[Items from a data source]
— Start —

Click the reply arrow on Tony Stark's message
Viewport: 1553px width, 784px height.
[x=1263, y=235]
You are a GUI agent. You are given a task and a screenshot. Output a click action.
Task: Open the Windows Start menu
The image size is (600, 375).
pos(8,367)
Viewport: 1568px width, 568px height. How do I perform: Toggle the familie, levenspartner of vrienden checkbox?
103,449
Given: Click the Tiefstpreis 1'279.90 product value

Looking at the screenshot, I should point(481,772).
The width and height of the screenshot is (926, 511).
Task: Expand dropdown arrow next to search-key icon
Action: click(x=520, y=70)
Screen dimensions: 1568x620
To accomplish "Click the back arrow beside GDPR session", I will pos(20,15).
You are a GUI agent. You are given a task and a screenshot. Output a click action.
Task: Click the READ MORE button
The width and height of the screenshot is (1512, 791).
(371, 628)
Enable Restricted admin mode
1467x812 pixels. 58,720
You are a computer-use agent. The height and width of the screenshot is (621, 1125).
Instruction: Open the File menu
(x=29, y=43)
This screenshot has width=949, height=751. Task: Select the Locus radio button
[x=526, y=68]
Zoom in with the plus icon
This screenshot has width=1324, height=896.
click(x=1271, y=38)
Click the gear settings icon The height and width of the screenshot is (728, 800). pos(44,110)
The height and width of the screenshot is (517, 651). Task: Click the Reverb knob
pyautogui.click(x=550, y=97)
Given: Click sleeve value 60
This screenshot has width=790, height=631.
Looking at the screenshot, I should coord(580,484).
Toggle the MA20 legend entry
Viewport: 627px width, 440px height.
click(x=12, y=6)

— End —

Short exercise:
Can you rewrite all the items above with "Viewport" renamed to "Window" and nothing else changed?

Result of this exercise:
Click the reply arrow on Tony Stark's message
Window: 1553px width, 784px height.
[x=1263, y=235]
You are a GUI agent. You are given a task and a screenshot. Output a click action.
Task: Open the Windows Start menu
The image size is (600, 375).
pos(8,367)
Window: 1568px width, 568px height. How do I perform: Toggle the familie, levenspartner of vrienden checkbox?
103,449
Given: Click the Tiefstpreis 1'279.90 product value

Looking at the screenshot, I should point(481,772).
The width and height of the screenshot is (926, 511).
Task: Expand dropdown arrow next to search-key icon
Action: click(x=520, y=70)
Screen dimensions: 1568x620
To accomplish "Click the back arrow beside GDPR session", I will pos(20,15).
You are a GUI agent. You are given a task and a screenshot. Output a click action.
Task: Click the READ MORE button
The width and height of the screenshot is (1512, 791).
(371, 628)
Enable Restricted admin mode
1467x812 pixels. 58,720
You are a computer-use agent. The height and width of the screenshot is (621, 1125).
Instruction: Open the File menu
(x=29, y=43)
This screenshot has width=949, height=751. Task: Select the Locus radio button
[x=526, y=68]
Zoom in with the plus icon
This screenshot has width=1324, height=896.
click(x=1271, y=38)
Click the gear settings icon The height and width of the screenshot is (728, 800). pos(44,110)
The height and width of the screenshot is (517, 651). Task: Click the Reverb knob
pyautogui.click(x=550, y=97)
Given: Click sleeve value 60
This screenshot has width=790, height=631.
Looking at the screenshot, I should coord(580,484).
Toggle the MA20 legend entry
Window: 627px width, 440px height.
click(x=12, y=6)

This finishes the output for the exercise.